Building insurance isn’t required, but if you own the building, you’re making a huge gamble if you don’t have it insured.
If you lose your house to fire, it can cost you anywhere from $160,000 to $195,000 to rebuild a three-bedroom house, or $185,000 to $205,000 to rebuild a four-bedroom house. And that doesn’t include cleaning up the debris from the old house or paying for temporary accommodations.
If you own a whole apartment building, you can imagine how high your rebuilding costs could be.
Does landlord insurance cover building insurance?
It can, depending on what insurer you’re looking at. When you take out landlord insurance, you have the option of also being able to cover your building, as well as your contents. A typical landlord insurance policy will cover you for things like loss of rent and damage by your tenants, but a building insurance policy will cover you for things like natural disasters.
If you’re a landlord and decide that you don’t want to get covered for landlord insurance, you can still get a building-only insurance policy — though you likely won’t be covered for any events that are the result of your tenants, like renters damaging your property.
What if I’m renting out an apartment?
If your rental property is a unit or apartment in a rent-controlled building, your condo association will be in charge of insuring the building and you won’t need your own building coverage.
However, there are some aspects of landlord building insurance that your condo association won’t cover, or will cover but not as well as your own policy would. These include:
- Your fixtures, like bathroom suites and kitchen units. Some policies won’t cover fixtures that can easily be removed. Others might limit your fixtures coverage to a specific amount, especially if the condo’s policy doesn’t have a high enough benefit limit to cover the cost of repairing the building.
- Your legal liability. This protects you if someone injures themselves or damages their own property inside your rental property.
Familiarize yourself with your condo’s building insurance policy. If it doesn’t cover these things to your expectations, you can find landlord insurance that will fill in the gaps.
These are usually offered by insurers that specialize in condo insurance. They’ll likely offer landlord contents, loss of rent and malicious tenant damage coverage as well.

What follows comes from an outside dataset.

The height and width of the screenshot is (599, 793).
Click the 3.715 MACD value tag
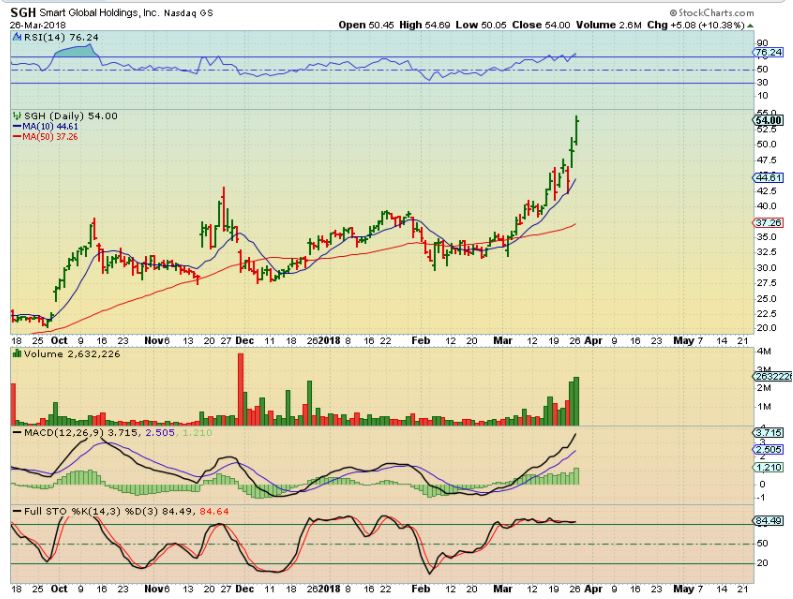(767, 431)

Your landlord building insurance protects you from paying for building damage out of pocket, including damage caused by tenants as well as natural disasters. Many companies include building coverage in an overarching landlord policy that also include income loss and personal contents.
If you’re looking for broad coverage at the best value, your best bet is to compare several landlord insurance companies.
Frequently asked questions about landlord building insurance
What’s the difference between landlord and homeowners insurance?
Homeowners insurance covers you for damage against natural disasters, but this policy would likely become null if renters are occupying the space. That’s because your home is at more risk for damage with renters.
What if my rental property gets damaged by a pet?
Your landlord insurance most likely won’t cover pet damage, but you can consider pet liability coverage if the pet injures someone while living in your building.
How much more expensive is landlord insurance than a homeowners policy?”]
Landlord insurance typically costs 15% to 30% more than traditional home insurance. However, the exact difference depends on the coverage, limits and deductibles you choose.